━━ PROVIDED INFORMATION ━━

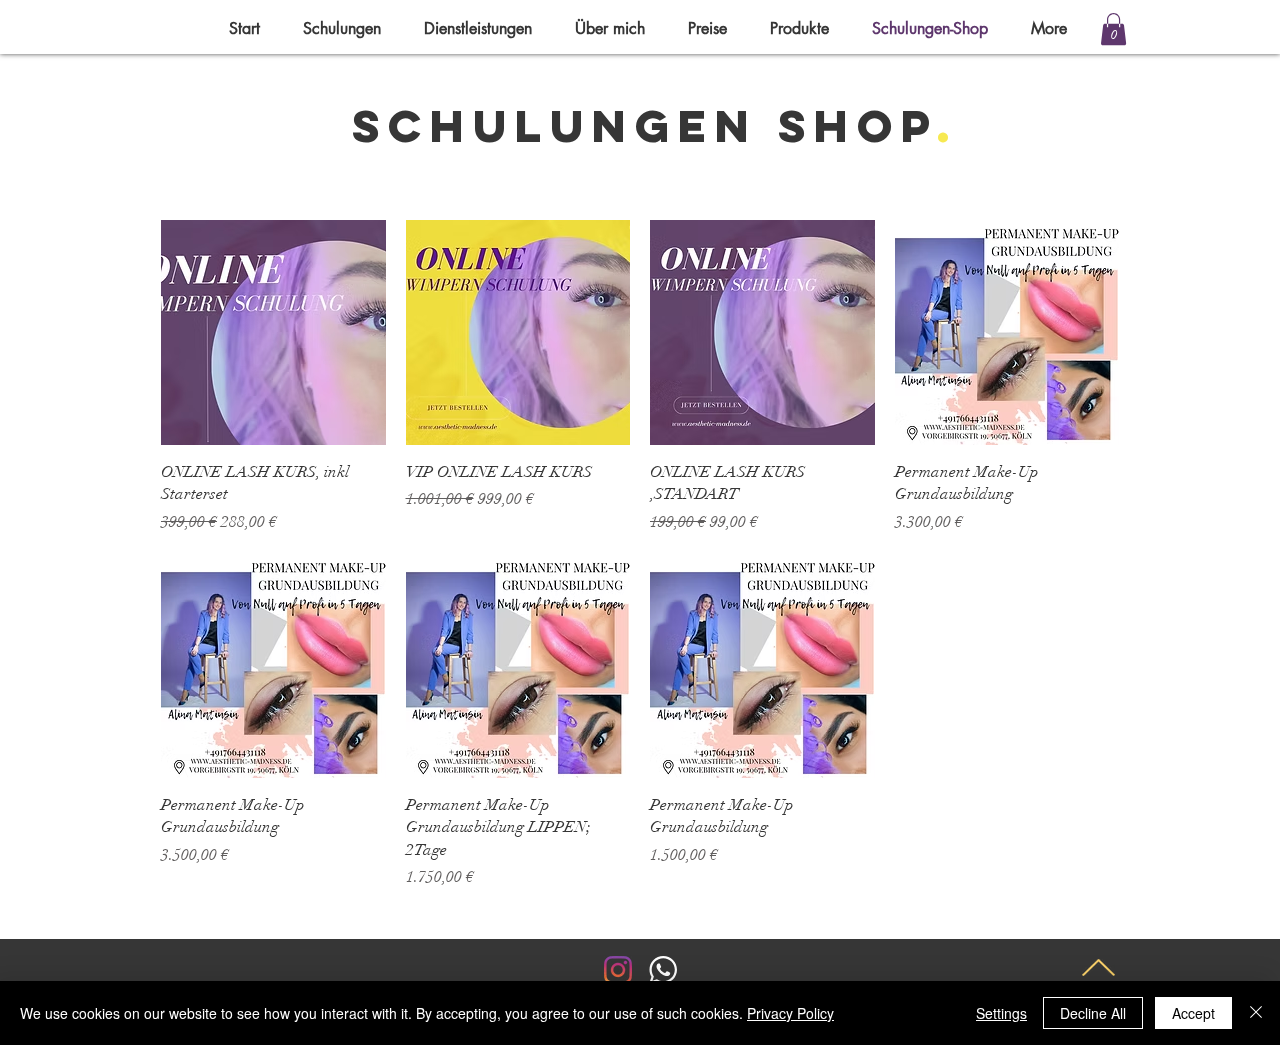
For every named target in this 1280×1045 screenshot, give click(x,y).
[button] (1113, 29)
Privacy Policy (790, 1013)
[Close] (1256, 1013)
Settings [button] (1001, 1013)
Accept (1193, 1013)
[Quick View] (273, 332)
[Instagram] (618, 970)
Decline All (1093, 1013)
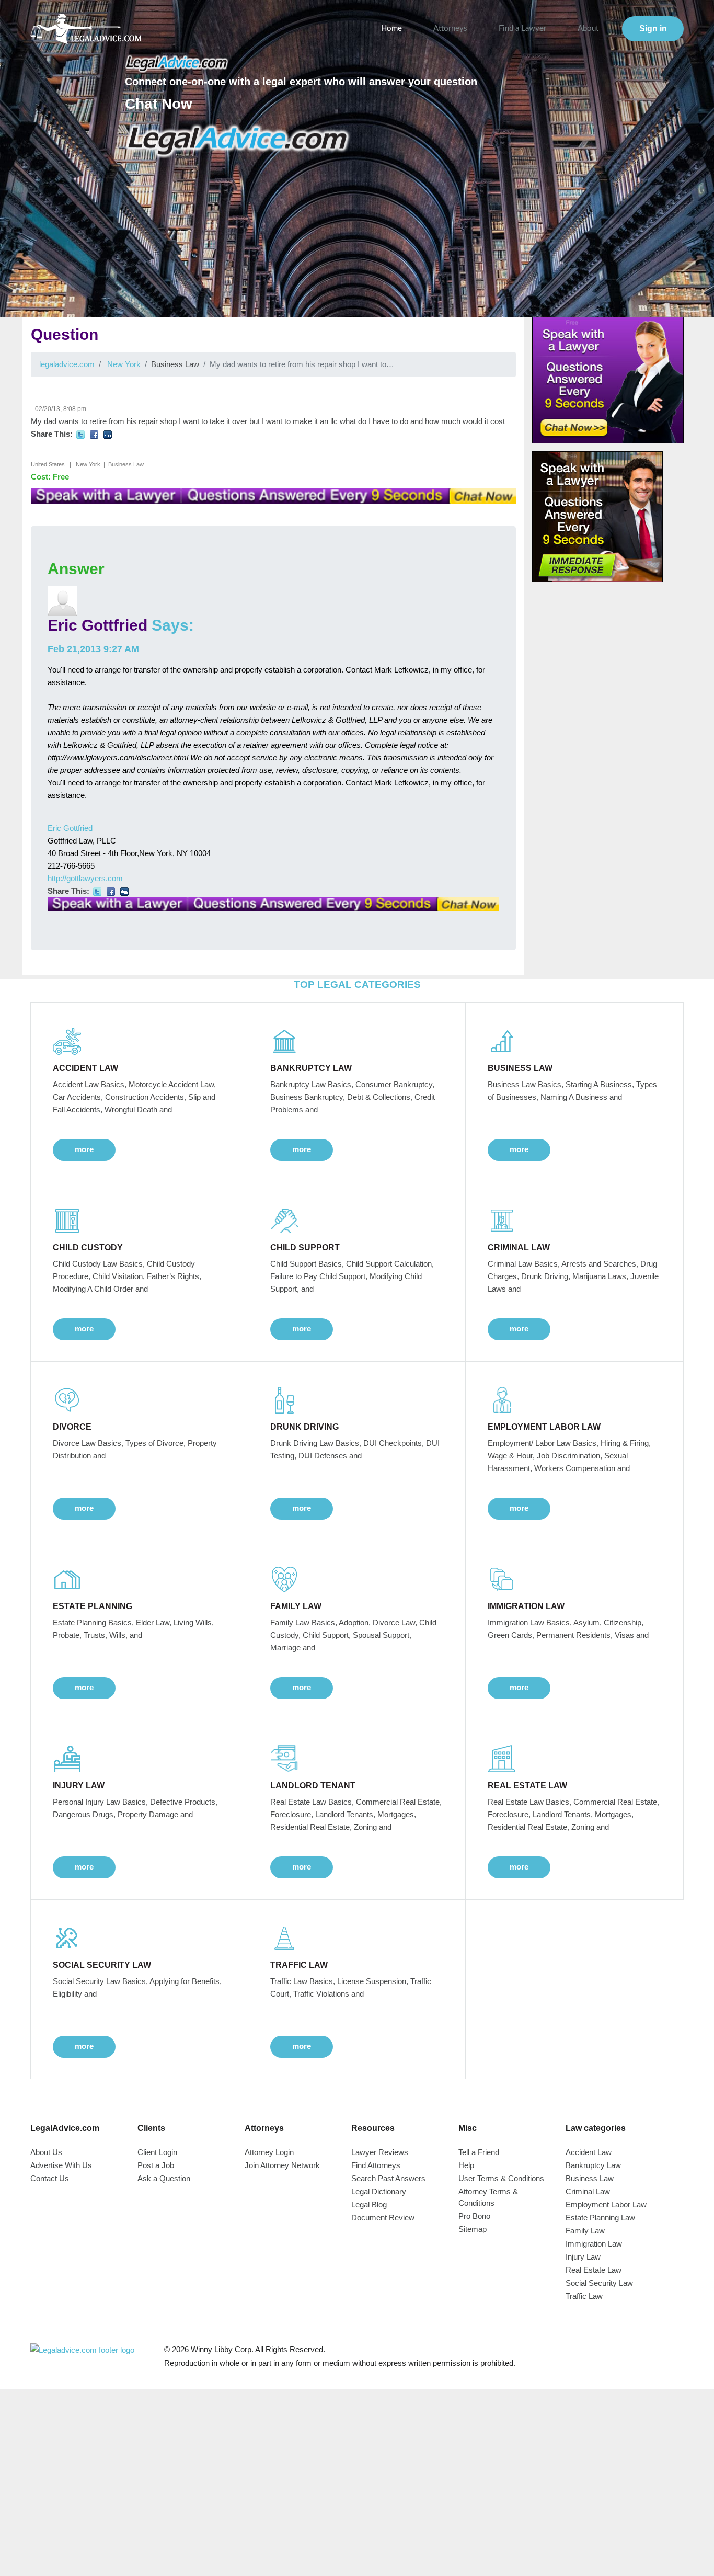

━━━

> **PROBLEM STATEMENT**
Give back the data verbatim. The pictures are not part of the copy.

> **ANSWER**
For every named target in this 1280×1045 screenshot, give click(x,y).
[button] (1113, 29)
Privacy Policy (790, 1013)
[Close] (1256, 1013)
Settings [button] (1001, 1013)
Accept (1193, 1013)
[Quick View] (273, 332)
[Instagram] (618, 970)
Decline All (1093, 1013)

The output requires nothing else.